Mdm Hsu Phillips was born in Singapore in 1933. Her father was a principal and her mother a teacher in Tai Tong school in Pontian, Malaya. Together with her siblings, they studied in that school and resided with the family in the school dormitory. During the Japanese invasion to China, some Chinese in Malaya and Singapore were very passionate and raised funds to support the Chinese government in their resistance against Japanese invasion. Her father also helped in the fund-raising, and sometimes gave speeches to explain to his students about their duty to their motherland, and the atrocities of the Japanese. After Malaya fell to the Japanese, they found out that her father knew how to play violin and forced him playing Japanese anthem to students during school assembly even he was very unwilling to do it. In order to avoid such incidents happened repeatedly thus cause misunderstanding by the local people, the whole family had to flee to another town in Malaya, Mdm Hsu recalled.

In 1948, Mdm Hsu came to Singapore alone to study at Nanyang Girls’ High School. However, her family only came to Singapore one year later when her father was invited to be the principal of Zhenghua Primary School. Two years later, her father took up the post of principal of Ai Tong School at the invitation of the Singapore Hokkien Huay Kuan until his retirement in 1972. During his twenty-year service in Ai Tong School, he laid the foundation that enabled it to become one of the most regarded primary schools it is today.

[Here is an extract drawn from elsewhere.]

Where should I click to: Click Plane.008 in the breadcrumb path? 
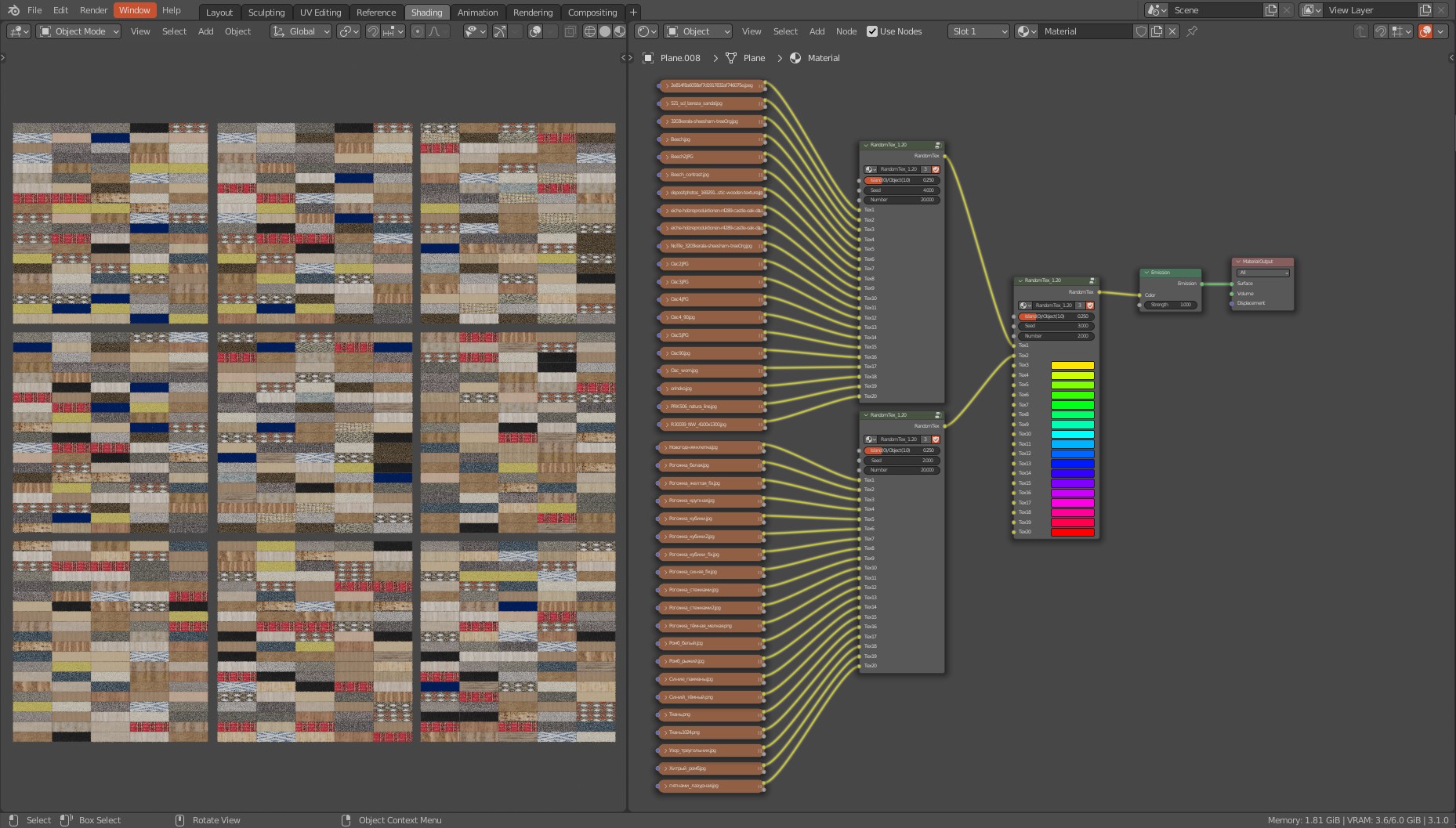[x=680, y=58]
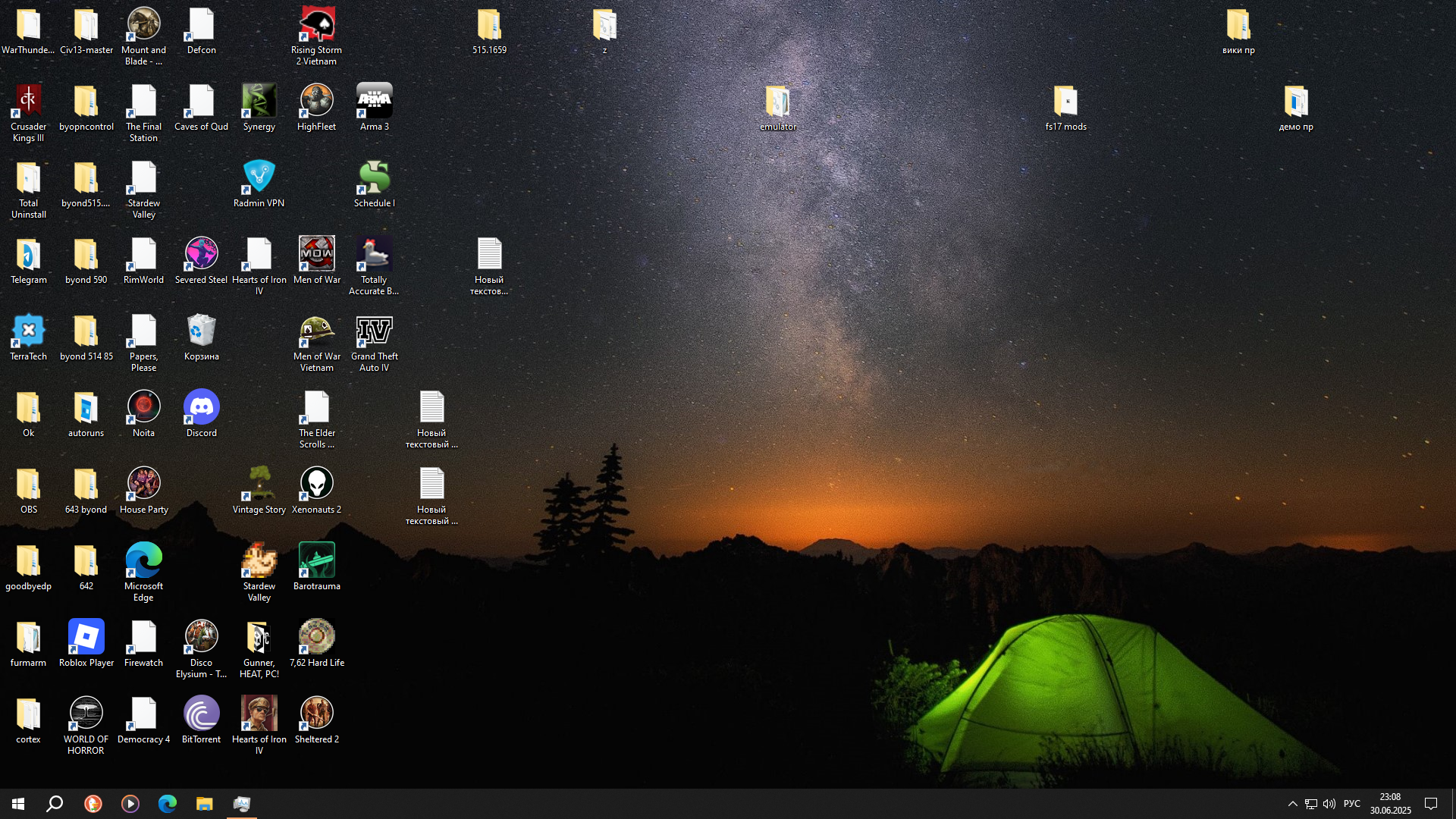Select the fs17 mods folder
Screen dimensions: 1456x819
click(1065, 102)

Mdm Hsu completed her Senior Middle III education in Nan Chiau Girls’ High School in 1953. She then followed her parents’ footsteps by enrolling in the Teachers’ Training College, where she graduated in 1955. She first taught in Tow Chow Primary School. Most of the students there were from lower income and dialect-speaking families and were hyperactive and disobedient.  Despite this, their parents were very respectful of teachers. Mdm Hsu recalled that a few parents even brought canes to teachers to discipline their children for misbehavior, disobedience or not doing their home work. However, Mdm Hsu always tried her best to ensure that her students learnt to the best of their abilities; and she mentioned that the joy and satisfaction of teaching is to see her students made improvement not only in their studies but also in their conduct.

Because of her outstanding performance in teaching, Mdm Hsu was promoted to become the principal of Pearl Bank School in 1972. She was later transferred to head both Thomson Primary School and Lee Kuo Chuan School simultaneously in July 1984. Besides being the principal, she was also instructed by the Ministry of Education to merge the two schools at the end of that year. The two schools were eventually merged as Lee Kuo Chuan Primary School and moved to a new school building in Ah Hood Road. Mdm Hsu served as the principal of the new school until her retirement in 1993. 

Apart from her leadership role, Mdm Hsu had also compiled music and moral education  textbooks for primary schools. Notably, there was no available standard music and moral education textbooks for primary schools in those days. Her textbooks were then approved by the Ministry of Education, and were gradually adopted by the majority of primary schools nation-wide. 

Mdm Hsu strongly believes  the importance of moral education for children and youths. She hopes that a more robust moral education could be developed to inculcate our students to, amongst other things, respect each other and seniors in particular and to have a greater sense of responsibility for our society.